Saved data entries
----

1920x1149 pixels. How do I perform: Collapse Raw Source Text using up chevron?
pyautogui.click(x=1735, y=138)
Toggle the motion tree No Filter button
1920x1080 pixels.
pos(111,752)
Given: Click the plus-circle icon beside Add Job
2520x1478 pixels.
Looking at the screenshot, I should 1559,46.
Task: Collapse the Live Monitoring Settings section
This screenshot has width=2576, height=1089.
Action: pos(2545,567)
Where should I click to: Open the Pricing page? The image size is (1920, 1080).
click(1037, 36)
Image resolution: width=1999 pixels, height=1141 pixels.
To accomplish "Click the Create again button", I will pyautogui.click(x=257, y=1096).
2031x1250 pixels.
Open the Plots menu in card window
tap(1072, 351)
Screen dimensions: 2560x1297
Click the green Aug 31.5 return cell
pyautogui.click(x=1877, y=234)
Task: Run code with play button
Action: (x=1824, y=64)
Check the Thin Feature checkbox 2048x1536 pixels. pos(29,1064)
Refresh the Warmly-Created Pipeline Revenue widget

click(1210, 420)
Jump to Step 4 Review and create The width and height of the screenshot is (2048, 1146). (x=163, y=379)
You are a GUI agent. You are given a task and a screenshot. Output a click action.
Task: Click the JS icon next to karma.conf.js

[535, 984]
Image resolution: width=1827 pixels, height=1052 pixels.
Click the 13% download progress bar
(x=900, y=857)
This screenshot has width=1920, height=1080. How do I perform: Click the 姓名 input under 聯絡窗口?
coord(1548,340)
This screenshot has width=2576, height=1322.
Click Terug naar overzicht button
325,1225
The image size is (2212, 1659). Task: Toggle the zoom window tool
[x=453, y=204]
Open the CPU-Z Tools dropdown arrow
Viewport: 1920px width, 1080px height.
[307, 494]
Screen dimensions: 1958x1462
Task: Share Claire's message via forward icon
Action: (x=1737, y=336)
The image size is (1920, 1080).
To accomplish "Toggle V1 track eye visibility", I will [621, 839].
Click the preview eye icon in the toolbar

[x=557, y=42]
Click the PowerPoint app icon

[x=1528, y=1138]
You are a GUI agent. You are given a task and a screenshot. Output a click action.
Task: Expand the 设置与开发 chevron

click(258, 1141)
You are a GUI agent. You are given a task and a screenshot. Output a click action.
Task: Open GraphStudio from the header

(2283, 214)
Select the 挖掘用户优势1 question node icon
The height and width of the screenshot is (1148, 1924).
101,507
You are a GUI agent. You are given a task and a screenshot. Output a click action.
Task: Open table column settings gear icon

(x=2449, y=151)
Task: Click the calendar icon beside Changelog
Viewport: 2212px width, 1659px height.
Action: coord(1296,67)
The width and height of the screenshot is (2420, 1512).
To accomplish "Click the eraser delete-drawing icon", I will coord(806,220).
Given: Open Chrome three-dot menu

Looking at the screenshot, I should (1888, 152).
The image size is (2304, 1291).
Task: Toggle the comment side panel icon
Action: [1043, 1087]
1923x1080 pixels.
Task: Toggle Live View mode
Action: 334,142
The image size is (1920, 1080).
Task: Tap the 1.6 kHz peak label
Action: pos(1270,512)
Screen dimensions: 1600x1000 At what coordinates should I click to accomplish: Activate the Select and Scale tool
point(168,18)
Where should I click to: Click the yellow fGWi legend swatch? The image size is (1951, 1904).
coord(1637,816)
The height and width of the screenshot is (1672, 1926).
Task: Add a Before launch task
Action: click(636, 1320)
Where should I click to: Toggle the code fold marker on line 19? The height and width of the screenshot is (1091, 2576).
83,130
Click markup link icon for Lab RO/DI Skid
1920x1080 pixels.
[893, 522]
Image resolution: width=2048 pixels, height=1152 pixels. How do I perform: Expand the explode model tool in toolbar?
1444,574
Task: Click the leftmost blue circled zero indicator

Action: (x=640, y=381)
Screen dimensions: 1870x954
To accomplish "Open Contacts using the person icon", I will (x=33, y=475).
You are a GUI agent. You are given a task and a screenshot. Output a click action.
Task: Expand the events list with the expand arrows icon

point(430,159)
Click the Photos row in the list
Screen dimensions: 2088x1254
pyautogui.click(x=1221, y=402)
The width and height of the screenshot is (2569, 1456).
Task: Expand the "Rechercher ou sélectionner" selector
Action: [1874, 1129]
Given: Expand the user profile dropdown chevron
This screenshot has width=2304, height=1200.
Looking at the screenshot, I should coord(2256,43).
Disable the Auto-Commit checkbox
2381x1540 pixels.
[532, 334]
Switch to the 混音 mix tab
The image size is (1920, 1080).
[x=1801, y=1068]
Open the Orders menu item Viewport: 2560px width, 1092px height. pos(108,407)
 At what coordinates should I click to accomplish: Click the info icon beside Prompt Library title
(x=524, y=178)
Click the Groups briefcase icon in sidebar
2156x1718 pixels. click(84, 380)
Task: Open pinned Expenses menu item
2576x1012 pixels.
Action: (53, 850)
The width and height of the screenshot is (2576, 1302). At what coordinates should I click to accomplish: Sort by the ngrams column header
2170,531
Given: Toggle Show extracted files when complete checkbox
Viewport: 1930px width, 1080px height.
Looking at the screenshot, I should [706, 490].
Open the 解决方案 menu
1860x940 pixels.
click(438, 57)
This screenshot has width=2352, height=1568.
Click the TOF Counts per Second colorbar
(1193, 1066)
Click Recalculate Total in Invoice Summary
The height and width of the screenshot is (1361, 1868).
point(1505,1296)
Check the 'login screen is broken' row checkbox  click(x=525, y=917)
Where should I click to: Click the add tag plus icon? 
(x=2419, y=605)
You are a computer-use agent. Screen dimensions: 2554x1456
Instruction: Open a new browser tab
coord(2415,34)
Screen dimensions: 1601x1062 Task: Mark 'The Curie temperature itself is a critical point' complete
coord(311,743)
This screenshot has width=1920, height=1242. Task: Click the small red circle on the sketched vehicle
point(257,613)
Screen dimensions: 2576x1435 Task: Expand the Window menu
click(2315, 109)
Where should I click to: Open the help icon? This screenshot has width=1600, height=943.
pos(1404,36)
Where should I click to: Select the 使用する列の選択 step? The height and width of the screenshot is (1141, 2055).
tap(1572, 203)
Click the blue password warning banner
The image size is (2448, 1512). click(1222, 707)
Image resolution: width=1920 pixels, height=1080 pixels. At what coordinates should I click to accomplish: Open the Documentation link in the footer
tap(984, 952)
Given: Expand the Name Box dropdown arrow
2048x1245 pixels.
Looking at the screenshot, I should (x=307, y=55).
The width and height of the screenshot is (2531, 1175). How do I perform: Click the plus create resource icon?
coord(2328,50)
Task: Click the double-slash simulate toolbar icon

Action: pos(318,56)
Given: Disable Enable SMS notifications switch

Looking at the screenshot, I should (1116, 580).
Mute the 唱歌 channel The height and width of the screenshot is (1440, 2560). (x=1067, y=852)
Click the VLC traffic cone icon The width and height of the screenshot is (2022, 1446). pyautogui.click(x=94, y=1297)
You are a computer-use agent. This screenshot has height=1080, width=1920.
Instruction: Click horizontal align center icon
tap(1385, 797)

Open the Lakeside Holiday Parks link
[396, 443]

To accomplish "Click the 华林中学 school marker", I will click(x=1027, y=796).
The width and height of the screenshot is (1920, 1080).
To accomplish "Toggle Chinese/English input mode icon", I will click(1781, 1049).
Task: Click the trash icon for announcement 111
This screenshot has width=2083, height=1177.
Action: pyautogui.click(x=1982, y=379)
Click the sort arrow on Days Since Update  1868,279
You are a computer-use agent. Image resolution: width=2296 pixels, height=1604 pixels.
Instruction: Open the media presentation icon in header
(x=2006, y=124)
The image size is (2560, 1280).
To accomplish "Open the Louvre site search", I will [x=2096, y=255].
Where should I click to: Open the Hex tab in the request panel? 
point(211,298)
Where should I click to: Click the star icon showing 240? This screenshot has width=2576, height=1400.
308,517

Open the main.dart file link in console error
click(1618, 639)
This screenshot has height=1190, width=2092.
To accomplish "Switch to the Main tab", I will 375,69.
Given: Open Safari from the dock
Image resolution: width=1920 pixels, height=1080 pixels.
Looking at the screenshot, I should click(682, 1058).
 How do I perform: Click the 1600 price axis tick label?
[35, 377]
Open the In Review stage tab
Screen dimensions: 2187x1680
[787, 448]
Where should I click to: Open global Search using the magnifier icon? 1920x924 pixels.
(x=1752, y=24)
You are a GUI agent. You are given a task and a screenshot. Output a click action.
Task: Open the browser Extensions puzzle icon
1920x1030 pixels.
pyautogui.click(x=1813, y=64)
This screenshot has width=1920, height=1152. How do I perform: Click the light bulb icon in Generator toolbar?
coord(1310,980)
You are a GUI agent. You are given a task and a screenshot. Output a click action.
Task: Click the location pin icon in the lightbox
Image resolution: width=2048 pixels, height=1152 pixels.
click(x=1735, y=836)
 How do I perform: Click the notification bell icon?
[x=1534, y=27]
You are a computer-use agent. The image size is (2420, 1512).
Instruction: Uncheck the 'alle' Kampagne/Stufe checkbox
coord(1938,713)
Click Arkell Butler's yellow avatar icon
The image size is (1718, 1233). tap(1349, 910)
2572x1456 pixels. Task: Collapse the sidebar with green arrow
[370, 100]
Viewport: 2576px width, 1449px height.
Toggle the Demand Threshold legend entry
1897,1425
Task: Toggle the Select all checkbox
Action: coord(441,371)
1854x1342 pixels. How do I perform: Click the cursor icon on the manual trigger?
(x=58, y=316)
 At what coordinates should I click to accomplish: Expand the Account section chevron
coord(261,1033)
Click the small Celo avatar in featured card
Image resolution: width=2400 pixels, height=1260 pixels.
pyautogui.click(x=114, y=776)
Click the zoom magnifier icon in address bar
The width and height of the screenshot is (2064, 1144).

----

EXERCISE:
The required answer is the exact run of lines above starting at the line with "Where should I click to: Click the star" and ending at the line with "Given: Open Safari from the dock", with both ends present.

TASK OUTPUT:
Where should I click to: Click the star icon showing 240? This screenshot has width=2576, height=1400.
308,517

Open the main.dart file link in console error
click(1618, 639)
This screenshot has height=1190, width=2092.
To accomplish "Switch to the Main tab", I will 375,69.
Given: Open Safari from the dock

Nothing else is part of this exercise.